This needs to be divided into several questions.
1) Do we use artificial reverberation in producing, mixing, etc?
2) Do we use it in a home listening environment.
The answer to 1 is yes, yes, and yes, and yes some more.The whole "natural vs. unnatural" thing is somewhat of a misnomer, when you use an actual room response (or a good synthetic one), but that's on the artistic side. I'm somewhat limited in what I can say about that, but there are many options, and many ways to go about that, including in our production tools.
To 2, we generally learn our home environment. Since we know it, we learn how to "hear through" it, unless it's really, really bad. So adding anything else adds a new task for the listener until the listener adjusts. I do have some issues with the comments in the paper, in particular the "generally linear", that's true only in a room with no air movement, but the effects are not extreme in a listening room. In a concert hall, they are quite noticeable, which is evident by just capturing half a dozen impulse responses with the same exact locations for source and mike(s).

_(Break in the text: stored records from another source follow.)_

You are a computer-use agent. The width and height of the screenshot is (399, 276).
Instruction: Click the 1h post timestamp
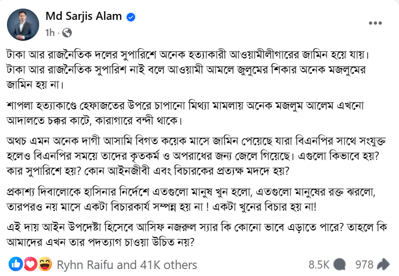coord(50,33)
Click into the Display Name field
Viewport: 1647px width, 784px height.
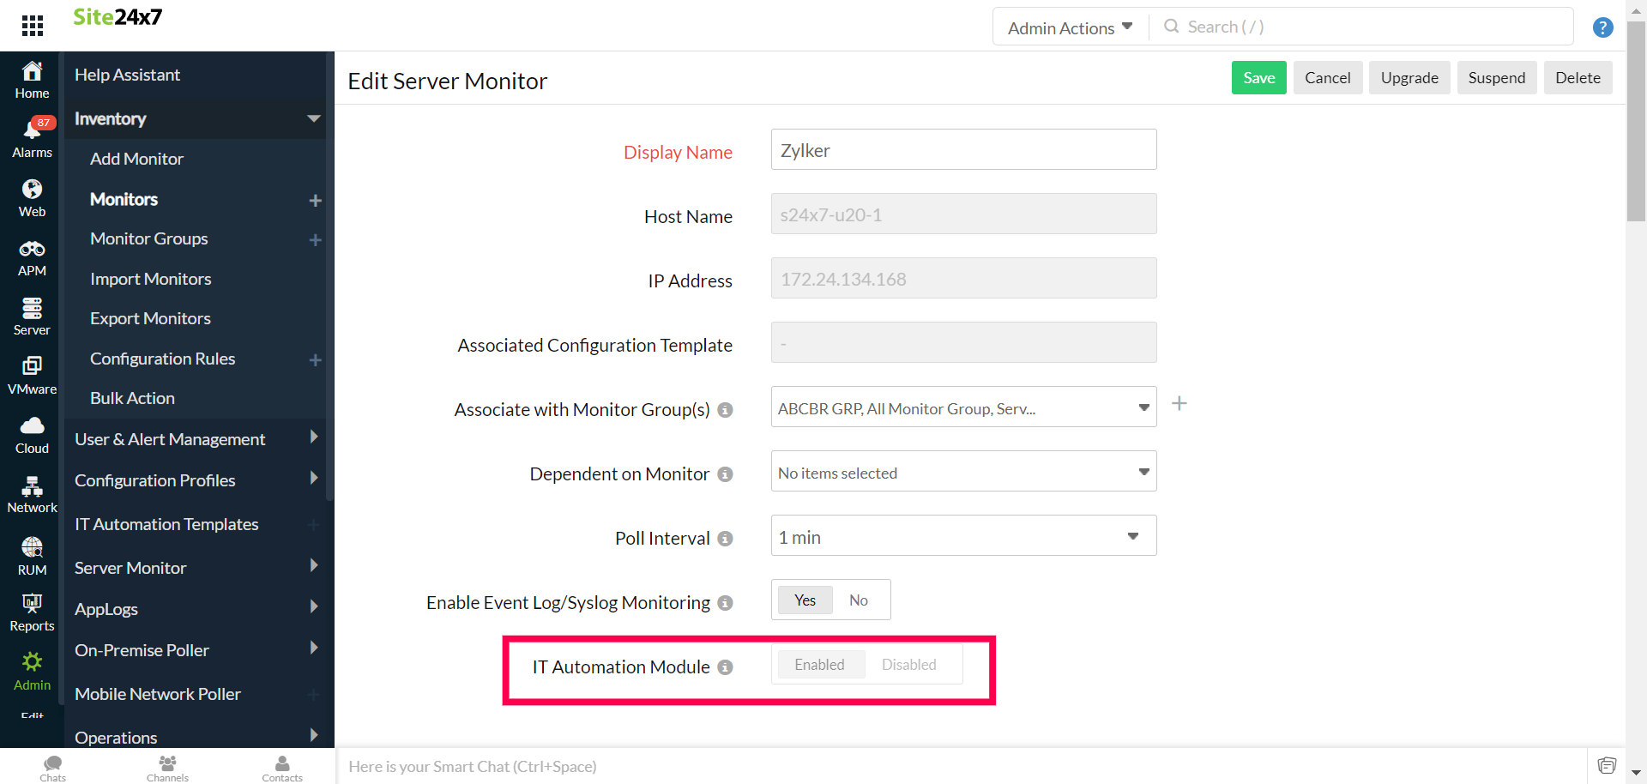click(963, 150)
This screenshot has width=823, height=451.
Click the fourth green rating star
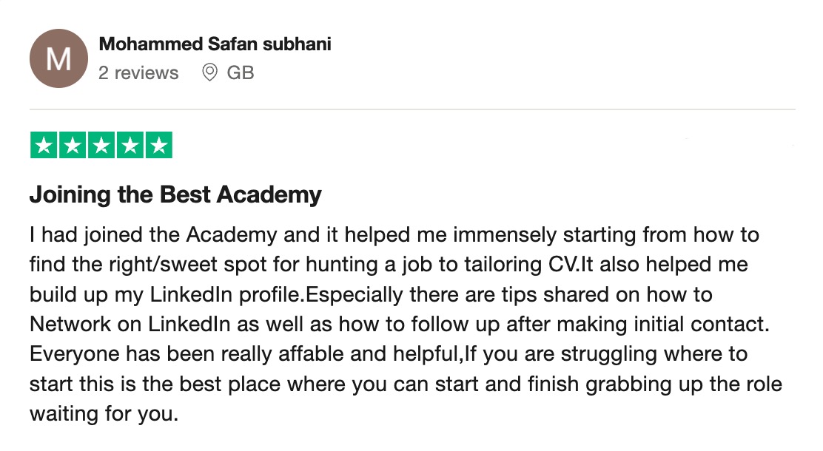coord(130,145)
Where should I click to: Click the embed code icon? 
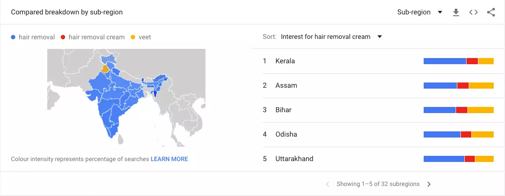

Synthetic reverbs can be natural sounding, or not, but if you're adding it at the listening room end, and comparing it to the room the person is used to, that's kind of an odd idea.
In a few very special cases, some short-period natural-sounding reverb might be added by systems that are doing 2-loudspeaker virtualization, this in order to provide front/back cues, but that's not a normal audiophile environment, and I wouldn't generally advocate that it should be.